Find the top 5 services by growth rate over the past week:

promql
topk(5, deriv(sum(container_cpu_usage_seconds_total) by (service)[1w:1h]))

Advanced Aggregation Patterns

Multi-level Aggregation

You can chain multiple aggregation operations for more complex analyses:

promql
# Find the average of the maximum CPU usage across all instances by job
avg(max(node_cpu_usage_percent) by (instance)) by (job)

Combining with Range Vectors

Aggregation operators can be combined with range vectors for time-based aggregation:

promql
# Average CPU usage over the last 5 minutes for each instance
avg_over_time(node_cpu_usage_percent[5m]) by (instance)

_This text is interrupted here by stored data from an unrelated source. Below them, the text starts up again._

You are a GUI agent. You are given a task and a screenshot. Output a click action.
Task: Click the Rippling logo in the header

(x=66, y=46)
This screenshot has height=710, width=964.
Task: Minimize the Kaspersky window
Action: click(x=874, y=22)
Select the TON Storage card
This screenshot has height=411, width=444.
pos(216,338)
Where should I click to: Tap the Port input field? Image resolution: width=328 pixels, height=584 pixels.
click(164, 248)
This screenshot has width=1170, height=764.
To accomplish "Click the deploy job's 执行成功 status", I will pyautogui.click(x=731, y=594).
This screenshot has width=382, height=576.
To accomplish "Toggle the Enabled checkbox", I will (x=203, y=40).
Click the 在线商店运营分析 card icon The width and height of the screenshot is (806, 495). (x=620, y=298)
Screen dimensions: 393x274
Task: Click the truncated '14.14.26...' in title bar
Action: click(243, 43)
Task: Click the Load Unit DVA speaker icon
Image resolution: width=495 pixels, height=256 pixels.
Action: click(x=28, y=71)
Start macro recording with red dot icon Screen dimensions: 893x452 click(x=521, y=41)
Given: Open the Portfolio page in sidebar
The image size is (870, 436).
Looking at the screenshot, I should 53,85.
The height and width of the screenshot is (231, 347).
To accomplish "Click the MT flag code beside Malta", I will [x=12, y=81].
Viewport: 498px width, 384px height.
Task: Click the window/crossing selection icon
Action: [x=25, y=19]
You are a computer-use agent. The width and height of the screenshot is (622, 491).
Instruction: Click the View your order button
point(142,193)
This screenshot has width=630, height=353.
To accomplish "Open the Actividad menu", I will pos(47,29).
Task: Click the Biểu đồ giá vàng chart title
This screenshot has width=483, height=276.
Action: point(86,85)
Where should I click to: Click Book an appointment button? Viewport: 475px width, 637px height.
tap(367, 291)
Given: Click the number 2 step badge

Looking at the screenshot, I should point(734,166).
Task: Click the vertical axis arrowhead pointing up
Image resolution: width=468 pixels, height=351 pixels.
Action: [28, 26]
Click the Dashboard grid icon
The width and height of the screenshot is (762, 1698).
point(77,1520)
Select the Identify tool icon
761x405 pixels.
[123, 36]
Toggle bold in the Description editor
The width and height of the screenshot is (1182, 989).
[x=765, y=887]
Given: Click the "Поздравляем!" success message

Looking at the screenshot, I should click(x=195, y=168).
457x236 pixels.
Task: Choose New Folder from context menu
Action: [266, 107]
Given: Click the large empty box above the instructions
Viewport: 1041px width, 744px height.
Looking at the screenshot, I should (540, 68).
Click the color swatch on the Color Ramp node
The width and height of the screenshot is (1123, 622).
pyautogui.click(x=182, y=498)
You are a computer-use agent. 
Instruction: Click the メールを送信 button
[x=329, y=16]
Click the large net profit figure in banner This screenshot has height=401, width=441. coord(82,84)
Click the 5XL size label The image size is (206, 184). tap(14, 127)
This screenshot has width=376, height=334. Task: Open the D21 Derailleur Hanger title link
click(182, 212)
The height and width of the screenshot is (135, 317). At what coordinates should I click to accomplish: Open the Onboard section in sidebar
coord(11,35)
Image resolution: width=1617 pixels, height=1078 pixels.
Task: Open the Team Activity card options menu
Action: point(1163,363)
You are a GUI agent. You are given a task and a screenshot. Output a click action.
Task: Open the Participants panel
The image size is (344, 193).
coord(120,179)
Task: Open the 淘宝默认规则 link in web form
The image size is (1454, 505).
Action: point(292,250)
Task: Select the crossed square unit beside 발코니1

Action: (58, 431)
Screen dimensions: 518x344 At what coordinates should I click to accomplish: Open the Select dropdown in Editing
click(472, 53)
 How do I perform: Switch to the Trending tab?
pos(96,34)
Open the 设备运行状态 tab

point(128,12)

Filtering Before Aggregation

You can filter time series before applying aggregation:

promql
# Sum of all HTTP 5xx errors
sum(http_requests_total{status_code=~"5.."})

Common Pitfalls and Best Practices

Cardinality Explosion

Avoid grouping by high-cardinality labels (like user IDs) as this can create too many time series and overload Prometheus:

promql
# Bad practice - could create millions of time series
sum(http_requests_total) by (user_id)

Missing Labels

Be aware that when you use aggregation operators, any labels not included in the by clause will be dropped from the result:

promql
# Original labels like "instance" will be lost
sum(node_cpu_usage_percent) by (job)

Correct Handling of Counter Resets

When aggregating counters, use rate() or increase() first to handle counter resets properly:

promql
# Correct way to sum rates across instances
sum(rate(http_requests_total[5m])) by (status_code)

Order of Operations

Pay attention to the order of operations. The following queries give different results:

promql
# Calculate rate first, then sum across instances
sum(rate(http_requests_total[5m]))

# Calculate sum first, then rate (this loses information about individual counter resets)
rate(sum(http_requests_total)[5m])

Summary

PromQL aggregation operators are powerful tools for transforming and summarizing time series data. They allow you to reduce the dimensionality of your data, making it easier to derive meaningful insights and create effective dashboards.

Key points to remember:

  • Use the sum, avg, min, max, and count operators for basic aggregation
  • Apply topk, bottomk, and quantile for more specific analyses
  • Control label preservation with by and without clauses
  • Be mindful of cardinality and the order of operations
  • Apply aggregation operators after rate calculations when working with counters

By mastering these operators, you'll be able to extract valuable insights from your Prometheus metrics and build more effective monitoring systems.

Exercises

  1. Write a PromQL query to show the total number of HTTP requests by status code and method.
  2. Create a query to find the three services with the highest error rates.
  3. Write a query to calculate the 95th percentile of request latencies for each endpoint.
  4. Use aggregation to find the ratio of CPU usage to memory usage across all instances.
  5. Create a query to show the percentage of disk space used, averaged across all instances in each datacenter.